In South Australia, a request for federal funding toward a new recycling plant for the southern suburbs has been lodged but is yet to be successful. It would be something similar to Melbourne’s new $20 million recycling plant built in Somerton, which is capable of keeping 70,000 tonnes of material out of landfill and converted back into valuable material. It is capable of recycling 10% of all plastic waste, which does not come very close to Kamikatsu’s rate of (almost) 100%.
Around 8% of the world’s oil supply is used to make plastic but bioplastics are beginning to take shape in replacing everyday plastic products. New plastic alternatives are currently circulating in the market or are being developed and are almost ready for the market.
BioBag is an Australian company that makes plastic bag alternatives that are 100% compostable, the only thing holding them back from being in every supermarket in the world is the fact that they cost more than a standard plastic bag. Bioplastics may sound like the obvious alternative, but if they are not composted correctly (sent to landfill) then they will still emit toxic gases just like anything that decomposes, including fruits and vegetables.
Erik Brynjolfsson’s ‘The Second Machine Age’ from 2014 studied data from the very first Earth Day, the 1970 environmental movement before Extinction Rebellion, to see just how well the world was moving away from excessive material use. The study showed that there was promise ‘to decouple economic growth from environmental degradation’, which contests against Kuznets's famous environmental curve.
Somewhere in the supply chain, someone needs to put in the time and effort to consider the end result of a product, or even a material, so that everyone else does not have to. With a little bit of thinking outside of the box, this can actually be quite simple. The use of modern economics, including the Raworth Doughnut, is an effective way to make sure all bases are covered.
Businesses should aim for not just circularity but for maximum sustainability. It is very easy to write about how businesses should be more environmentally friendly and to point fingers, but the demand for sustainable businesses from consumers is at an all-time high — just check out Zero Co’s Kickstarter page, which has not even reached completion and has already doubled its required funding.
It can also be said that for companies, avoiding an eco-backlash is much more cost effective than having their products boycotted, or paying for reparative PR. Hopefully, this fear drives enough investment into eco-innovation to push companies into building more sustainable versions of their products.

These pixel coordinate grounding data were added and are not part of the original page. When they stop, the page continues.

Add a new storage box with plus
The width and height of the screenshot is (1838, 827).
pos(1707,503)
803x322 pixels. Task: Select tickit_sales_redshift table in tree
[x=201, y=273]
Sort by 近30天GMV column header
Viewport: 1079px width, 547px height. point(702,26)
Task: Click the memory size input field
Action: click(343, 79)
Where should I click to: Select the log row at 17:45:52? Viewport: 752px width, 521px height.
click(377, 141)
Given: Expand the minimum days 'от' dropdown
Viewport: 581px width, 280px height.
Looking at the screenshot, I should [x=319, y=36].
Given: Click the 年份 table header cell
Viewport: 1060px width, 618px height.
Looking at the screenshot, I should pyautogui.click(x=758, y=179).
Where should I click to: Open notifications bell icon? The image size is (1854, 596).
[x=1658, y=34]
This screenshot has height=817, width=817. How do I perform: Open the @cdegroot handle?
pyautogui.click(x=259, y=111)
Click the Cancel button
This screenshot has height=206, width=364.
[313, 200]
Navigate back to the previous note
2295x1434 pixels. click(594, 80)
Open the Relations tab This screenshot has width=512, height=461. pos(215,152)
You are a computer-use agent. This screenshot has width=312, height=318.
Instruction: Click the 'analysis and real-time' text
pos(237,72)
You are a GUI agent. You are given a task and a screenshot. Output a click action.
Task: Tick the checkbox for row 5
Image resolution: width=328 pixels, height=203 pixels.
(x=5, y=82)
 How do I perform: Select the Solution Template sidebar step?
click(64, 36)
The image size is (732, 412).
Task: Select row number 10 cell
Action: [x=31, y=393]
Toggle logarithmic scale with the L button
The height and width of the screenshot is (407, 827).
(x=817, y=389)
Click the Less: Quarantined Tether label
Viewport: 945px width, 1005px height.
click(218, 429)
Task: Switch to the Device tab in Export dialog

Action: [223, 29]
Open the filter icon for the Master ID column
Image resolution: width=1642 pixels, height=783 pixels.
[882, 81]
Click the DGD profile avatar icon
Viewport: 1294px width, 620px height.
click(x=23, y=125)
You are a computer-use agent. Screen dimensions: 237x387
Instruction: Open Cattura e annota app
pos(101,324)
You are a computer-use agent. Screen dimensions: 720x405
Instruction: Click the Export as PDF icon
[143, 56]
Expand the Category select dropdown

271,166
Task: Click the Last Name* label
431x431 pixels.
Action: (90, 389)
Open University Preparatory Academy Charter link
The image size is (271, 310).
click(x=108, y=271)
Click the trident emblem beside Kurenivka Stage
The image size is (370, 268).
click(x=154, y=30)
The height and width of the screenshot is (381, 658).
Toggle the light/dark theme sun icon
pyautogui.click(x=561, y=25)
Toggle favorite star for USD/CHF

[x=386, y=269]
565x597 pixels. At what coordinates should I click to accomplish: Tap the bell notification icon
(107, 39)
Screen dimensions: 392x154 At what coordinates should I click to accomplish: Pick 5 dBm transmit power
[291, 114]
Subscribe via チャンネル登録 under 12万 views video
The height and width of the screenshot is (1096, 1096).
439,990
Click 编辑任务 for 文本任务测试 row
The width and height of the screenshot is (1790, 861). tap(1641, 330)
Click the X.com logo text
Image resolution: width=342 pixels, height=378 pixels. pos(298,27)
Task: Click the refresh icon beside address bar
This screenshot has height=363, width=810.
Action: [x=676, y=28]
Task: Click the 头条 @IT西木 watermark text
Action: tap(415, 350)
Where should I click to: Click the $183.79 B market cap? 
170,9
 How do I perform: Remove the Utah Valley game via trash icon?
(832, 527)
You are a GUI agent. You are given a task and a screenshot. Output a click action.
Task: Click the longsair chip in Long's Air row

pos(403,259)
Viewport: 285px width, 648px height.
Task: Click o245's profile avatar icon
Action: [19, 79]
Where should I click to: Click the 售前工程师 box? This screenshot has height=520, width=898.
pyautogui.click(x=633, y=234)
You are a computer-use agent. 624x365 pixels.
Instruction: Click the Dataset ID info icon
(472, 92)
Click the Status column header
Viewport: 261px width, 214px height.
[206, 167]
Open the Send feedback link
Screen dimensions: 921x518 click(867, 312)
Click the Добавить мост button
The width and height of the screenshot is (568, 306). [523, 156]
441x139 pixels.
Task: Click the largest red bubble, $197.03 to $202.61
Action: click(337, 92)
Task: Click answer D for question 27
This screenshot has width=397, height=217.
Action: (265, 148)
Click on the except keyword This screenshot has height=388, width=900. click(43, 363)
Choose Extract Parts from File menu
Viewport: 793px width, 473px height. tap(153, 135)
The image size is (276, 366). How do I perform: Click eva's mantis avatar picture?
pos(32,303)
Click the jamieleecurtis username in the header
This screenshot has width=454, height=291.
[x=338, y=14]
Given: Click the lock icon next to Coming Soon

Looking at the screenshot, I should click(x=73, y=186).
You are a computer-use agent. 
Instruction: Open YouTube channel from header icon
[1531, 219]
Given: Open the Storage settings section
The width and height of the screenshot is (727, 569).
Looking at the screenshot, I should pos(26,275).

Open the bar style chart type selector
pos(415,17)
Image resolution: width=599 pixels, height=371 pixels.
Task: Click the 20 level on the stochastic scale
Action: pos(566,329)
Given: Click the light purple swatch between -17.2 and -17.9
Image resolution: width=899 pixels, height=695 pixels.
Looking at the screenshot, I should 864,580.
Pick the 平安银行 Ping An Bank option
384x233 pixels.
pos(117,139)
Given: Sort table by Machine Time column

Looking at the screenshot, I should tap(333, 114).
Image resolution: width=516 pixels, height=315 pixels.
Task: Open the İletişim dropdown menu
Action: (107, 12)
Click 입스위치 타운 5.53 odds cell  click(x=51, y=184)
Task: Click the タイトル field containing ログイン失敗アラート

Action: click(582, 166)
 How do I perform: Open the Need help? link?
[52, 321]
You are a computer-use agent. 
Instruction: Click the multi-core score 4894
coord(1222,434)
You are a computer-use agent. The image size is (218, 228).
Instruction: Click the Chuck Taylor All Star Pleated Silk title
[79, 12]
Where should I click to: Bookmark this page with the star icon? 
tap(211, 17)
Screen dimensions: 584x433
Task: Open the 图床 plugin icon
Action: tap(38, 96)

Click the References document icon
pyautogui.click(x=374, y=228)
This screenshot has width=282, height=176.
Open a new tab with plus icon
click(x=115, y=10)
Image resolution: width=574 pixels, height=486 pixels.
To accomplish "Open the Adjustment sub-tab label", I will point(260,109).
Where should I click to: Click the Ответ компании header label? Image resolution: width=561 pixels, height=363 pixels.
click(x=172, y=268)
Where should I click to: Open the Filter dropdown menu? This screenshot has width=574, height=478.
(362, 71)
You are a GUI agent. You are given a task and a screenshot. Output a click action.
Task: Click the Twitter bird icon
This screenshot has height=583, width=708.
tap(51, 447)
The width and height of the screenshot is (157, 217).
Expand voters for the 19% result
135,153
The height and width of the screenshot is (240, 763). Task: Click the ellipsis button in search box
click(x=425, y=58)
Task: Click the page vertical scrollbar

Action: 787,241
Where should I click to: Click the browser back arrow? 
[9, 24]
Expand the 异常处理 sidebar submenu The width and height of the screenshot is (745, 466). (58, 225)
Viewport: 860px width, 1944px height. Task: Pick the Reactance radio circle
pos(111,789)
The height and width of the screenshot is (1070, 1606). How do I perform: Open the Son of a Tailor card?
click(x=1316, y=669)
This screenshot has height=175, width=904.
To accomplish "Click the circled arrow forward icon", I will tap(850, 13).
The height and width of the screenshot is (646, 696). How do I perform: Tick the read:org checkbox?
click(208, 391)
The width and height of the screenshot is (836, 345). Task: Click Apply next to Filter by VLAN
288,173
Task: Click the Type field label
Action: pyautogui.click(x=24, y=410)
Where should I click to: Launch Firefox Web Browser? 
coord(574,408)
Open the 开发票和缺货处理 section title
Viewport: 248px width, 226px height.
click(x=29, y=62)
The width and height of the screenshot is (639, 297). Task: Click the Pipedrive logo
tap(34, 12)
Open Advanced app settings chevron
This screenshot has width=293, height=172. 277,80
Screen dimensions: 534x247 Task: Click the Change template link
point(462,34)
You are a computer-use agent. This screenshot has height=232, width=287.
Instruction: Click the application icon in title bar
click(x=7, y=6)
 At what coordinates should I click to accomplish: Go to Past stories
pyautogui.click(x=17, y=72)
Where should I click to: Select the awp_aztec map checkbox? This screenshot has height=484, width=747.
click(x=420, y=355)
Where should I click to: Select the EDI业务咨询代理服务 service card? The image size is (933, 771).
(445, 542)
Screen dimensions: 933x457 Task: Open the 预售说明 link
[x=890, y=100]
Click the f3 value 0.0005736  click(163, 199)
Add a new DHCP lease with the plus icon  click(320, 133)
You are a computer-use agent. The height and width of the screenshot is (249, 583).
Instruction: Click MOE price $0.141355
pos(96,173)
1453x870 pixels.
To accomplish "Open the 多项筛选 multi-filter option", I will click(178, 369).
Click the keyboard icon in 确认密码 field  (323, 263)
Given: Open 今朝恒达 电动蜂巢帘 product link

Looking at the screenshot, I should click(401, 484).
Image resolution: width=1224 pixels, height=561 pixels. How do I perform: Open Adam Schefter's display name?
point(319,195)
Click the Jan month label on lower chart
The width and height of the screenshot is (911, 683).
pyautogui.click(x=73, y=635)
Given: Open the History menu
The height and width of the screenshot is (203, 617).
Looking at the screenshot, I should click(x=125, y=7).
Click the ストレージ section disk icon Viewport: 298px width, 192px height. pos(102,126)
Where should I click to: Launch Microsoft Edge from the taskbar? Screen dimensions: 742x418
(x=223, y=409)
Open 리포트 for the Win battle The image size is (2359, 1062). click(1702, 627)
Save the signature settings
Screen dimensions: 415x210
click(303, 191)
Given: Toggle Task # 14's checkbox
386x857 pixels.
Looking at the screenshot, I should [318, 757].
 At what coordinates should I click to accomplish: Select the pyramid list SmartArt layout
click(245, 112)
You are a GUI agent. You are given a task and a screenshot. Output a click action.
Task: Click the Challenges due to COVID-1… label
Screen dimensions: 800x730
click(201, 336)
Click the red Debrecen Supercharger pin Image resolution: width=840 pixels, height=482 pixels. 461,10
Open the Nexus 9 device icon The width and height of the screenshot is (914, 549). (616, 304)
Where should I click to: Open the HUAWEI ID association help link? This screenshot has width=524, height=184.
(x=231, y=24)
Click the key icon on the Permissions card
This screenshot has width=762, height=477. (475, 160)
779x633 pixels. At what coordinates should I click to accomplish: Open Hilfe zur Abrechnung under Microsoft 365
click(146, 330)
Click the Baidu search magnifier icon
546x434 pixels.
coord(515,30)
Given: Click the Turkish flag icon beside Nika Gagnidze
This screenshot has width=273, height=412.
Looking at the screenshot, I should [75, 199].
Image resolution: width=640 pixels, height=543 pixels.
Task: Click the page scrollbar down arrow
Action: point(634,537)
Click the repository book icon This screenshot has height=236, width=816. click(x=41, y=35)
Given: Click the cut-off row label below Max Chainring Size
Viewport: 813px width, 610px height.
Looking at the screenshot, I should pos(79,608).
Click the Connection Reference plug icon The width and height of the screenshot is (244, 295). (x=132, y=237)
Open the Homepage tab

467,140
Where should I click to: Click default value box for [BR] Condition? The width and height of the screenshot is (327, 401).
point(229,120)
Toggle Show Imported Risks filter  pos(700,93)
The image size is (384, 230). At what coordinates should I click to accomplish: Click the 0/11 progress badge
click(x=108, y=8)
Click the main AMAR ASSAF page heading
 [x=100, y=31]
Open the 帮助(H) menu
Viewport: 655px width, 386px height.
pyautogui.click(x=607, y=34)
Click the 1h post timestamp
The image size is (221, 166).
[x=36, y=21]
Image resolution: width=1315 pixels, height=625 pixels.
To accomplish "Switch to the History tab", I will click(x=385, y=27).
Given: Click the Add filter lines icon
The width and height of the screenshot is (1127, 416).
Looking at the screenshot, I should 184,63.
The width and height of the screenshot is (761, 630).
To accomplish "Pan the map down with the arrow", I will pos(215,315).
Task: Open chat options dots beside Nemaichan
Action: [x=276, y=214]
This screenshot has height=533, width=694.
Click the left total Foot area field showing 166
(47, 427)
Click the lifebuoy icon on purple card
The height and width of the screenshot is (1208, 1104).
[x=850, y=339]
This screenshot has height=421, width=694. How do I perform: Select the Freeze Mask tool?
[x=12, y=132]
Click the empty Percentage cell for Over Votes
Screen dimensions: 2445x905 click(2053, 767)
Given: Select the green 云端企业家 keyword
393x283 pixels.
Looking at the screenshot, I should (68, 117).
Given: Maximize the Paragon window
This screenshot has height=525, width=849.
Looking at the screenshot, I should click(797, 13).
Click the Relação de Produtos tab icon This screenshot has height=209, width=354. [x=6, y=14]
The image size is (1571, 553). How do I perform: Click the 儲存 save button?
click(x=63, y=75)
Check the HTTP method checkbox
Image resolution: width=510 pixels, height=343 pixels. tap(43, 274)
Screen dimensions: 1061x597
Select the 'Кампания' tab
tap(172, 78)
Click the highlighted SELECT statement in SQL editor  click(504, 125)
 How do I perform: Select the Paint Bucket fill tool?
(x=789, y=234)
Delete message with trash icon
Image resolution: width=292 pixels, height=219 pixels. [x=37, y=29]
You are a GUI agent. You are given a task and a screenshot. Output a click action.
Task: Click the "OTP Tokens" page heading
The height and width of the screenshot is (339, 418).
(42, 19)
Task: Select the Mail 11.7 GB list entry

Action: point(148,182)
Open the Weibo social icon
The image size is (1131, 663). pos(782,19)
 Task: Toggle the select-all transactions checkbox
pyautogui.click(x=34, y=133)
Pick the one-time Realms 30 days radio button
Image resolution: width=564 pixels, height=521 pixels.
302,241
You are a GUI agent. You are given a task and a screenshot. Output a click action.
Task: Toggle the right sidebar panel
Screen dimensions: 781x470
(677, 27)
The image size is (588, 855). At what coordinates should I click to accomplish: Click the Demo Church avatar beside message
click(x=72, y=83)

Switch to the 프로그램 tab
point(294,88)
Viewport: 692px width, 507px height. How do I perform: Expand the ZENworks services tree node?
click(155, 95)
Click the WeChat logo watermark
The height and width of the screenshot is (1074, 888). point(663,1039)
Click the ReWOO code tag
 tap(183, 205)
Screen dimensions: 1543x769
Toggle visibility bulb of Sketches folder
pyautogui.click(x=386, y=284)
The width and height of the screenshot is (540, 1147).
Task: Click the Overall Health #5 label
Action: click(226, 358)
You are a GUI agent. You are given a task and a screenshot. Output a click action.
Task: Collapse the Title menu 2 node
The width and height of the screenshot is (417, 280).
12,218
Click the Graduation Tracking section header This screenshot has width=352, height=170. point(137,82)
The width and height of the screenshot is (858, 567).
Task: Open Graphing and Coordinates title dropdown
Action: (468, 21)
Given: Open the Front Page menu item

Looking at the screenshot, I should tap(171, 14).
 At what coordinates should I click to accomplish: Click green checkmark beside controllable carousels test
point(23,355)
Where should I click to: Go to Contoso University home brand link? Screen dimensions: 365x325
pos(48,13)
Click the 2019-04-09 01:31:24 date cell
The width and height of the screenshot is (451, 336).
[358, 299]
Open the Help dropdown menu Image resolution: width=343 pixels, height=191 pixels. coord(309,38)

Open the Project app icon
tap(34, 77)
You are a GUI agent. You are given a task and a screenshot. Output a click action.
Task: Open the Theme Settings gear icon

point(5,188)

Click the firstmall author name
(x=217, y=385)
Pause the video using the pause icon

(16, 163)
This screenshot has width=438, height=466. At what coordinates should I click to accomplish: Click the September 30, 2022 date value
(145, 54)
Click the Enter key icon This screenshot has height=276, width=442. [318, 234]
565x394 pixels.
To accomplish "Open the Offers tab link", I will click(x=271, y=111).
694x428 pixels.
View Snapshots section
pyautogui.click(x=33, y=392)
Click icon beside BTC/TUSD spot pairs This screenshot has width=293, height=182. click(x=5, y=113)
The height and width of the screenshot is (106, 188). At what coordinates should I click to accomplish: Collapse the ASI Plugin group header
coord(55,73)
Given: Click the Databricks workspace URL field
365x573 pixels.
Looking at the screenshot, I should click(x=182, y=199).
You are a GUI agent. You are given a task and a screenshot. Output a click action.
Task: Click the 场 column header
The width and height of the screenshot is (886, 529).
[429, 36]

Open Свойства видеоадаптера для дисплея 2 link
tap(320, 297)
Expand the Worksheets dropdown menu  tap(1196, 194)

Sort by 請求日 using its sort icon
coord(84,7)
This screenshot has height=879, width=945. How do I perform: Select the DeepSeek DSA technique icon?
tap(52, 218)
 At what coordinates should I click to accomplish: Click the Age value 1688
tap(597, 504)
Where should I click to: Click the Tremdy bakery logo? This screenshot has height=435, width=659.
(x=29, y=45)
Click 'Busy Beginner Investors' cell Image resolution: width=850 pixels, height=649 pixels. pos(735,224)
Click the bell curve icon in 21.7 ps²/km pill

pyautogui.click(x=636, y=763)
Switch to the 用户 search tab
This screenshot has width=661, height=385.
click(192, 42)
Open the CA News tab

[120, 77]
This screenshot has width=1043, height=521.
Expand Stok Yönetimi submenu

Raworth’s Doughnut amends the economic thinking of the “rational economic man”, where the simple business model of “make product, sell product, repeat” is no longer able to be the sole measure of business success. The product needs to be sustainable and fit within the regions of our Earth’s production capacity, while also still effectively doing what the product needs to do. This requires extra effort and, sadly, it is still possible to make a lot of money without doing this. Soon, however, this will unlikely be the case.
It can be argued that the giant waste problem needs to be tackled from the top, but no one is actually sure which is the best way to do it, let alone willing to fork out the costs required. Both the private and public sector need to find enough harmony (and enough investment) to minimise the plastic problem, as solutions can be found just from paying attention to the market.
Ella Persse is currently an undergraduate student at the University of Adelaide undertaking a Bachelor of Economics.